Não sabíamos quem estava jogando contra o Perugia Volley, dono da casa, e não havia nada escrito nem no ingresso, nem em nenhum lugar do estádio. Sabíamos que era uma partida relativamente importante, série A, transmitida excrusive pela TV a cabo, canal de esportes. O estádio não estava nem remotamente cheio, então sentamos em qualquer lugar mesmo, perto da quadra. E comecei a observar o ambiente, tentando ignorar o cheiro de cachorro molhado no ar (chovia há horas lá fora).
Fora alguns poucos grandes patrocinadores, como TIM, o concessionário Mercedes ali da área, a Nike, chocolates KitKat, chocolates Perugina (que foi comprada pela Nestlé, filhos da puta), a academia de ginástica high-tech de Perugia onde eu malhava quando estudava lá, o resto dos anunciantes era completamente desprovido de glamour. Pizzeria do Fulano! Tendas e Toldos Sei-lá-o-quê! Restaurante do Mario! Fábrica de sacolas plásticas do Riccardo! Manutenção de Empilhadeiras Família Rossi! Desratização O Flautista Mágico! (juro).

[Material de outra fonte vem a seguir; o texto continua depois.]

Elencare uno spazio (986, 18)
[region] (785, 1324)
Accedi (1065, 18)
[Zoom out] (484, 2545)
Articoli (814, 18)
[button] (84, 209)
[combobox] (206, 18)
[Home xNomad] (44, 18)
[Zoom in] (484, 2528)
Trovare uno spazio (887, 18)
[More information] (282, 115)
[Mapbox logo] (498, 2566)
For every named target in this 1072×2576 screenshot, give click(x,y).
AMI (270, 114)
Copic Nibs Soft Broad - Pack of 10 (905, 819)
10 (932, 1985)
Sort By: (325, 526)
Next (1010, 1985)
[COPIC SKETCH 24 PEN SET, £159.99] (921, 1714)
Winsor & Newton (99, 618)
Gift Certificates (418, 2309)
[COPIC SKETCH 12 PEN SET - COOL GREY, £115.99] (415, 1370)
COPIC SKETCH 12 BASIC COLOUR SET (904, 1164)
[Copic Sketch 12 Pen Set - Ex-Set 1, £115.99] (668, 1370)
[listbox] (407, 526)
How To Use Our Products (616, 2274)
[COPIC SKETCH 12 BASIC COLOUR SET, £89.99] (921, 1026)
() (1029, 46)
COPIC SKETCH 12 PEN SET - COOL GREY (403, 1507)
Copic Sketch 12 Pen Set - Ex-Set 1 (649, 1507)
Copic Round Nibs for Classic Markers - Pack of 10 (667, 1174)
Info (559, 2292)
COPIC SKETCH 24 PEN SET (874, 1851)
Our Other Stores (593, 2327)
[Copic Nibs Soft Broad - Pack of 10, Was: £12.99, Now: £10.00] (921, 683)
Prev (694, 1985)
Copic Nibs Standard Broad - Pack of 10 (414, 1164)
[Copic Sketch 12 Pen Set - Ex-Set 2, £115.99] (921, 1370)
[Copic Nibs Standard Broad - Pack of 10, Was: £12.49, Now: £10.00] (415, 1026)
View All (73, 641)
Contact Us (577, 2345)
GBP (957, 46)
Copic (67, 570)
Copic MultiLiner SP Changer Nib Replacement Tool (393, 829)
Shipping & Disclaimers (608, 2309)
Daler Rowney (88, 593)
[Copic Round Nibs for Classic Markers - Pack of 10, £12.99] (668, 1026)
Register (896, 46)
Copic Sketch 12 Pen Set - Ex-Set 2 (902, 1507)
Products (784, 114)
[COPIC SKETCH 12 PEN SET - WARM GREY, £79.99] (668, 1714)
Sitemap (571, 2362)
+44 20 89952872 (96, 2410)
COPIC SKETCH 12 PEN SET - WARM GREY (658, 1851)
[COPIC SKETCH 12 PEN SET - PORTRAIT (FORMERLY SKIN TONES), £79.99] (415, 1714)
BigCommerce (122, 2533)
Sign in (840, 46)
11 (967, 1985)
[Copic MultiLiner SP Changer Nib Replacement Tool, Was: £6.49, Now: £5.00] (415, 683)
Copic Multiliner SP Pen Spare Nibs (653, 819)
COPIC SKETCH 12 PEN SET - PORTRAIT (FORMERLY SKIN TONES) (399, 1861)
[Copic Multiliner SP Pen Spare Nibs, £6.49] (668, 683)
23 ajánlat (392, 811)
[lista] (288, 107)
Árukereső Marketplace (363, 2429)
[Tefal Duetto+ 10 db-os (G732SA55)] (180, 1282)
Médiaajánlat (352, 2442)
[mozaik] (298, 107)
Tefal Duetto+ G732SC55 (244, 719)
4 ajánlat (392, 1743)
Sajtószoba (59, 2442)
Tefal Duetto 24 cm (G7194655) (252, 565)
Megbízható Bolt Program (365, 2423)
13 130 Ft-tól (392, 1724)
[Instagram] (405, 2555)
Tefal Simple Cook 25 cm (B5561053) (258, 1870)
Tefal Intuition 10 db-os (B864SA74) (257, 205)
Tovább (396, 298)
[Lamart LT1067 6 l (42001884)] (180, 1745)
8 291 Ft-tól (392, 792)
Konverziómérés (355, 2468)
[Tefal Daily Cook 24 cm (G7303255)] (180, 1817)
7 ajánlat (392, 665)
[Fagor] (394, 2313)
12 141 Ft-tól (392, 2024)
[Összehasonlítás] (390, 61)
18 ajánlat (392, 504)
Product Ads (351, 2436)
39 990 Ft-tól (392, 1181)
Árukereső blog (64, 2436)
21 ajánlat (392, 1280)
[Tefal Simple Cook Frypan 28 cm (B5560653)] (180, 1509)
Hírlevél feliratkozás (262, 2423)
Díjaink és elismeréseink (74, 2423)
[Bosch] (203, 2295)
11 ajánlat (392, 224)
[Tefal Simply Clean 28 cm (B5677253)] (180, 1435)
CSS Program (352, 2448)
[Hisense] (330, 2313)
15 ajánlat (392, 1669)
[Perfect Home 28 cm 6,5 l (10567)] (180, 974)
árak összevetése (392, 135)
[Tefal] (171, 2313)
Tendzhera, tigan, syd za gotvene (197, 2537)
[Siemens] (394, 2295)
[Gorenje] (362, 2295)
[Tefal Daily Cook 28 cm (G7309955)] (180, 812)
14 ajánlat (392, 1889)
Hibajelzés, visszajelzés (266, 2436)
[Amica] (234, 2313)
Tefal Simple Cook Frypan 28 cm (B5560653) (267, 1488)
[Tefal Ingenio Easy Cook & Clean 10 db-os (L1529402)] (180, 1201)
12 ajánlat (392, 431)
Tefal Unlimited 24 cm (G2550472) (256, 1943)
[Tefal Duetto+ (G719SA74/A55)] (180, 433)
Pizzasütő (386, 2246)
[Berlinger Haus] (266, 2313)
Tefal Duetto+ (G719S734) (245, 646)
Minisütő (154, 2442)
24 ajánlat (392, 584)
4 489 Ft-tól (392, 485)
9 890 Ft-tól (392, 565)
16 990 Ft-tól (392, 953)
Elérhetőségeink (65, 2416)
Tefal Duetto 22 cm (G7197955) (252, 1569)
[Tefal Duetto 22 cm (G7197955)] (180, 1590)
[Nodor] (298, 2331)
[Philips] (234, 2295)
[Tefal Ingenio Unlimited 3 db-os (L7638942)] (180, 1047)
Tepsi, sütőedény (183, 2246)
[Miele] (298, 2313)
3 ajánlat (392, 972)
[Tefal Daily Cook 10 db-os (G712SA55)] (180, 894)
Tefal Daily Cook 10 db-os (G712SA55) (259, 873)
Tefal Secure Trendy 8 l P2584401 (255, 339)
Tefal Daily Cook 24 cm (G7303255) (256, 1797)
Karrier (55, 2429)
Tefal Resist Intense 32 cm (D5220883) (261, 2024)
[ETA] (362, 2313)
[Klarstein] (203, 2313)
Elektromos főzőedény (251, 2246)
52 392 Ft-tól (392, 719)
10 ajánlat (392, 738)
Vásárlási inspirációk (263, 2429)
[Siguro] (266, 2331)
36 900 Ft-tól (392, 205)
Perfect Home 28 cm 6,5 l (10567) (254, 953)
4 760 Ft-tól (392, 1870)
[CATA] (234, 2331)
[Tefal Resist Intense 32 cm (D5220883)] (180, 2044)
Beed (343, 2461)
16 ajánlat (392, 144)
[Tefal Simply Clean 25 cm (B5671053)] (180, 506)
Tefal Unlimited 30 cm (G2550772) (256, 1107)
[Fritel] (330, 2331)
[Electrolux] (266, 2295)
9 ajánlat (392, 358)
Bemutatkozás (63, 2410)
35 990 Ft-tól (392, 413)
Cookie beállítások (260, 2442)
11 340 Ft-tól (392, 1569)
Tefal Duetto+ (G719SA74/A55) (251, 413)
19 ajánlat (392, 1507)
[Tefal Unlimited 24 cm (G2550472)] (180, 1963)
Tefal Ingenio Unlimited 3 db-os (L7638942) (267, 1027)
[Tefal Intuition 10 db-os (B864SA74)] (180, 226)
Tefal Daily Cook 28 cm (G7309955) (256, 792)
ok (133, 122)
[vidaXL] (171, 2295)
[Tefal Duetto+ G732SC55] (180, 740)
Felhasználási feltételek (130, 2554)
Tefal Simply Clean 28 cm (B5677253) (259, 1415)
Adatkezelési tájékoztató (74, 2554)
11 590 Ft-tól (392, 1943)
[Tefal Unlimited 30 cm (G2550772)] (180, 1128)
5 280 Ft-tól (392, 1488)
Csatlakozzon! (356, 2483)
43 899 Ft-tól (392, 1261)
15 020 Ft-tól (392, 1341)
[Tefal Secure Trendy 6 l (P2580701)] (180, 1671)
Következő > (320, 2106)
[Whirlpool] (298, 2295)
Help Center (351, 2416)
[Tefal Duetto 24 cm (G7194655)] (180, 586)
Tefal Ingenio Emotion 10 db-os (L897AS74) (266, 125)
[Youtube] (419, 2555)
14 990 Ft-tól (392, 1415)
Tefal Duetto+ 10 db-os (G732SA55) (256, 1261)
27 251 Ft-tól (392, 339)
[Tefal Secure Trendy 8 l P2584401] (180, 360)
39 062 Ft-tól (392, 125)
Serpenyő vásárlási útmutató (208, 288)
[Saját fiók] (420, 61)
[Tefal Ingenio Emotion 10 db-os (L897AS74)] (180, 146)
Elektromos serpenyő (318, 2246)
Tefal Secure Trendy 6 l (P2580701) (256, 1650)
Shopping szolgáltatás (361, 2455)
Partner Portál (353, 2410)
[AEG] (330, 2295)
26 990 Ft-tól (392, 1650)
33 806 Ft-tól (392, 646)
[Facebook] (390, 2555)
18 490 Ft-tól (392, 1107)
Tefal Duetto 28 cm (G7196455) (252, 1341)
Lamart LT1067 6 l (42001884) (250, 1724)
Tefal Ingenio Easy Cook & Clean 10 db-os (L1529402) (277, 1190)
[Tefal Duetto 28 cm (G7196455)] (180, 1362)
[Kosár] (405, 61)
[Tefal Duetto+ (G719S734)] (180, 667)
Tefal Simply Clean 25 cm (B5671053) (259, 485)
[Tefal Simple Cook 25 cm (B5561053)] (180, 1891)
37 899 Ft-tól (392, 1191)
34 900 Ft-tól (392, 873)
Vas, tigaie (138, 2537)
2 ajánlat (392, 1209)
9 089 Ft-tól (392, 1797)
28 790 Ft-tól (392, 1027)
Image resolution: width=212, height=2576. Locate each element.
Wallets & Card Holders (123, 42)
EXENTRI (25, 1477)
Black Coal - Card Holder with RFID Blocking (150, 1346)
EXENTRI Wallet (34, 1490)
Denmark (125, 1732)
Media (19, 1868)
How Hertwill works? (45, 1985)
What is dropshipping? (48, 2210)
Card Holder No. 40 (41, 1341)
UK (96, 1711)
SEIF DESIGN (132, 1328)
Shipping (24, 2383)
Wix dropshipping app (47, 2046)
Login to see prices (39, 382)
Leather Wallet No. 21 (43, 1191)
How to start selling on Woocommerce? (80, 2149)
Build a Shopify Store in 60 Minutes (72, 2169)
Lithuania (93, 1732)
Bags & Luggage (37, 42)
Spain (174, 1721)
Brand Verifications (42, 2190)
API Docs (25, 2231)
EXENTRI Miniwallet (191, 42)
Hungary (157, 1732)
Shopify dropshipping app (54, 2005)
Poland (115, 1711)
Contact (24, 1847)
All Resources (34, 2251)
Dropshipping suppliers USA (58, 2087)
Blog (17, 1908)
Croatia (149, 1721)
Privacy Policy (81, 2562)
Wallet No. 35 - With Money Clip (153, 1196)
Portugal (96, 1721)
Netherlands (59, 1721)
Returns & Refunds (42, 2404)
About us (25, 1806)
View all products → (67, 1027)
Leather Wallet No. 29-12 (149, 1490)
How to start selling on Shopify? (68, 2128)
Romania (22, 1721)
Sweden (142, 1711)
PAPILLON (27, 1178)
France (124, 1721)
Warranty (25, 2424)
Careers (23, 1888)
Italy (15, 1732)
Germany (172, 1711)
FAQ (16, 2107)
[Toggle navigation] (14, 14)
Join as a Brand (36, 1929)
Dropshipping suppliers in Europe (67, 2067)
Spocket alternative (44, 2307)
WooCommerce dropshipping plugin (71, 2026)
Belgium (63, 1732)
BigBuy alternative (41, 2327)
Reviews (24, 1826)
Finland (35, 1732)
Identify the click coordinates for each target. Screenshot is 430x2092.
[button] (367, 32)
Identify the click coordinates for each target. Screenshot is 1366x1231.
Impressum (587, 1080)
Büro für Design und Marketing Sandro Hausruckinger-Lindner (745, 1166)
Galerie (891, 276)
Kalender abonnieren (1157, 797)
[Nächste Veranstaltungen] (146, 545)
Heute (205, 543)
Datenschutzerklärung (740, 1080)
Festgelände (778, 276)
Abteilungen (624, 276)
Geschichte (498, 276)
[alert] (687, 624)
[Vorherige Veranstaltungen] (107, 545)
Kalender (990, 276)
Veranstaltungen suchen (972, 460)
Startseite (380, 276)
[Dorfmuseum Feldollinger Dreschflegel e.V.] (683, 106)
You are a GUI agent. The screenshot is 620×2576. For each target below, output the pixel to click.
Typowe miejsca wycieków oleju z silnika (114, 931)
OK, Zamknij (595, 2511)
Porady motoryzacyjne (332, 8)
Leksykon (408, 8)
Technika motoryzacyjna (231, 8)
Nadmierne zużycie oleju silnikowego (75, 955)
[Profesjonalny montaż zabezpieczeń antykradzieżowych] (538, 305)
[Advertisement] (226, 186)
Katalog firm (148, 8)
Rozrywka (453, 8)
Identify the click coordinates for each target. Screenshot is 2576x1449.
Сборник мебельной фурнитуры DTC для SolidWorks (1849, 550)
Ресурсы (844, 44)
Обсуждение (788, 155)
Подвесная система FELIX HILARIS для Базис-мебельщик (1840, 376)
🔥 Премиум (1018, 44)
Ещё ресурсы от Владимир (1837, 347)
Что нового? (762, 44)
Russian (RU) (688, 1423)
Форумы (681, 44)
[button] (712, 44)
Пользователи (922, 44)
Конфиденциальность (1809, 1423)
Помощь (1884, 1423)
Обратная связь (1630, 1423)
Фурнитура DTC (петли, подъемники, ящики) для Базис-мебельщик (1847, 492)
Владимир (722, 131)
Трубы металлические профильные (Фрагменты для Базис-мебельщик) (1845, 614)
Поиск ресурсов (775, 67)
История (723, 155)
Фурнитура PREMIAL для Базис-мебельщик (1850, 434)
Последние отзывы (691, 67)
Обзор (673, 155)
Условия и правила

O patrocinador principal do Perugia, de uniforme vermelho e tênis à escolha do jogador, é Bacchi, concessionário de caminhões Iveco e revendedor autorizado de peças pra caminhões; é fornecedor do Mirco e já fui lá quinhentas vezes buscar peças. O do outro time, de azul marinho e tênis todos iguais, que mais tarde descobrimos ser o Latina (Latina é uma cidade perto de Roma), era a Acqua e Sapone, cadeia de lojas de produtos de higiene e limpeza que tem em tudo quanto é lugar; a de Bastia vive lotada. Os uniformes são tão cobertos de patrocinadores que mal tem lugar pro número do jogador, quanto mais pro seu nome – ou mesmo o nome do time; por isso demoramos tanto pra entender quem era o adversário.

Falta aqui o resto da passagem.